In coaching, I hear many colleagues talk about players that are selfish, arrogant, or bad teammates. Pat Riley wrote a book talking about the destruction of a team being finalized when that team acquires “The Disease of Me.” It doesn’t take long listening to popular sportscasters to hear phrases like ‘they lack chemistry’, ‘that guy is just a cancer’, or my personal favorite, ‘he’s just not a good locker room guy.’ The problem with all of these examples is that they lack clarity. How exactly do you define a cancerous teammate, a selfish player, or bad locker room guy? Mahaney addresses this issue with a terrifically concise list of attributes of a humble athlete. The humble athlete …
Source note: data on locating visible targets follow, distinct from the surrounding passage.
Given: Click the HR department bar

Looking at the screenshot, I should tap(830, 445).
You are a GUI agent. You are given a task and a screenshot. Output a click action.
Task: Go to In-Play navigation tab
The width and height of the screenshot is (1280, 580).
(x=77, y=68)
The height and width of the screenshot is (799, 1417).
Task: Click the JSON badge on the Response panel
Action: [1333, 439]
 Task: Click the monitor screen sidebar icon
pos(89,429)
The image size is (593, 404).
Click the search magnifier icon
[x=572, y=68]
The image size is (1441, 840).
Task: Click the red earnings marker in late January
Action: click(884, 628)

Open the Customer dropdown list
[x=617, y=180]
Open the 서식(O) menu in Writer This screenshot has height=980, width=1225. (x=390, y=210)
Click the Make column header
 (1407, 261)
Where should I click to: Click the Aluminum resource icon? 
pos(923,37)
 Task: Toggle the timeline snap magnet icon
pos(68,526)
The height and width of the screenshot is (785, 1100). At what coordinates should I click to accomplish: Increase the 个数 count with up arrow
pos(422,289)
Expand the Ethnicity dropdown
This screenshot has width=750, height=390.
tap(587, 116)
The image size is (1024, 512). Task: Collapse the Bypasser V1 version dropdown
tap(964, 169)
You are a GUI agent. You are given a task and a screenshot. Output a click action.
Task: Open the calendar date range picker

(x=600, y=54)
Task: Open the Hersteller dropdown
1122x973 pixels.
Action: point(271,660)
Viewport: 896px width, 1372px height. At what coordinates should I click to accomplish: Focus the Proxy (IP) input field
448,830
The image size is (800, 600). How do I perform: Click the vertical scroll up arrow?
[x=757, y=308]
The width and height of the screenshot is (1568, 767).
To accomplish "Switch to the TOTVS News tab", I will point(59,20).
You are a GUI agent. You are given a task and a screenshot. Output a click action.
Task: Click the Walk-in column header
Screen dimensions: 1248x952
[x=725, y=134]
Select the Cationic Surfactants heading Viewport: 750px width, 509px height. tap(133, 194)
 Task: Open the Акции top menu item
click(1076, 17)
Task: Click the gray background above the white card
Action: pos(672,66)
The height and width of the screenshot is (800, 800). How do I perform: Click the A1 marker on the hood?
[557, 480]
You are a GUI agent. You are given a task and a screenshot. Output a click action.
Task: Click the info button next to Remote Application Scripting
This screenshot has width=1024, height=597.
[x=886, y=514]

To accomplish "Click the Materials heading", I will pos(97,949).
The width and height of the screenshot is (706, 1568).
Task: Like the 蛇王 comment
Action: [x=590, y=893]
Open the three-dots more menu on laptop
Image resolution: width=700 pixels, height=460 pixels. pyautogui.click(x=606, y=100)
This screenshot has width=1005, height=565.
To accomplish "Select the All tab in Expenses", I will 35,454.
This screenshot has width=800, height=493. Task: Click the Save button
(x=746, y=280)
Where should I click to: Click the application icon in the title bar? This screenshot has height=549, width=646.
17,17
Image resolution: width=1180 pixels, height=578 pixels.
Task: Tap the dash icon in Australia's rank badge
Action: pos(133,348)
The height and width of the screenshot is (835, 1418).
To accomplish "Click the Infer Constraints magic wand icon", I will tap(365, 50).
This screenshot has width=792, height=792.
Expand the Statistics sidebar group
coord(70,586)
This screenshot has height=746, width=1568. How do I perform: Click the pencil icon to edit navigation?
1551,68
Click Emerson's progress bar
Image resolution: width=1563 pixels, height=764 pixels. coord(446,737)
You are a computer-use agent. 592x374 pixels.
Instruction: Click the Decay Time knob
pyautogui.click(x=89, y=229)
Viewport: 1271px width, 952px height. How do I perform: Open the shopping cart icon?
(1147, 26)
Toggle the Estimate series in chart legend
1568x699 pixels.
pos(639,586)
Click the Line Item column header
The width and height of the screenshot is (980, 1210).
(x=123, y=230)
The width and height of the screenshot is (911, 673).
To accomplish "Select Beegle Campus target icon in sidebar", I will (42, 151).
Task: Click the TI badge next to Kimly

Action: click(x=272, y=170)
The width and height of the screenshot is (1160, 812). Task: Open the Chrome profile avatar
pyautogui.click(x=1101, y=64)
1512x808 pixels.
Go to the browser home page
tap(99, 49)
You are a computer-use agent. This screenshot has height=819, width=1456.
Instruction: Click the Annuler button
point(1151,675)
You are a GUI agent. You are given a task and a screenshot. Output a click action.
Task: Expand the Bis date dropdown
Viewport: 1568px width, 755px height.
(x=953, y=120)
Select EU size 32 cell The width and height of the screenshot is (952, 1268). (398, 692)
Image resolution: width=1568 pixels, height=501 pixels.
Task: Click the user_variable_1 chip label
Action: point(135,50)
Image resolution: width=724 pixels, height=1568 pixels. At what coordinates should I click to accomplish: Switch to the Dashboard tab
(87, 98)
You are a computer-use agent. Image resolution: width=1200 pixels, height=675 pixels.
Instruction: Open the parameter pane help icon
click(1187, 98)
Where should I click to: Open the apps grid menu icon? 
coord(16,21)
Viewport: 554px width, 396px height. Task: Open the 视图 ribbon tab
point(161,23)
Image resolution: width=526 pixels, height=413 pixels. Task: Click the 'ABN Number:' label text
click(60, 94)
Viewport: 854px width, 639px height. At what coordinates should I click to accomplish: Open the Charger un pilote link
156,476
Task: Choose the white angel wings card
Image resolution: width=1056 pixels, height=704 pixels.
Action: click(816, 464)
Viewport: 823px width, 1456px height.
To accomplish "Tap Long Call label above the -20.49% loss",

- Pursues and welcomes the correction and critique of both coaches and teammates
- Recognizes his/her limitations
- Understands that scoring is a process that involves others
- Encourages his teammates
- Is gracious in defeat and modest in victory
- Is respectful of coaches and referees, even when their decisions appear to be poor
- Transfers the glory of all athletic accomplishment to God, refusing to allow others to assign the glory to himself
Most often I see #1 violated when people assume that if they can take correction, they are a leader and are humble. But read it again. The humble athlete doesn’t merely take correction, he/she pursues and desires it.
#3 is particularly evident in soccer, as the goal-scoring player routinely sprints as fast as possible away from his teammates after scoring. To be sure, basketball possesses no immunity here, and anyone following Puig-Mania in Los Angeles has seen it spill over into baseball.
Finally, I really appreciate how Mahaney closes with #7. It’s not just that humble players look to transfer glory to God when they are publicly and/or privately lauded, it’s that they actually refuse to accept that glory when others attempt to assign it to the athlete. This is not easy, and certainly is a rarity, but nonetheless an excellent point.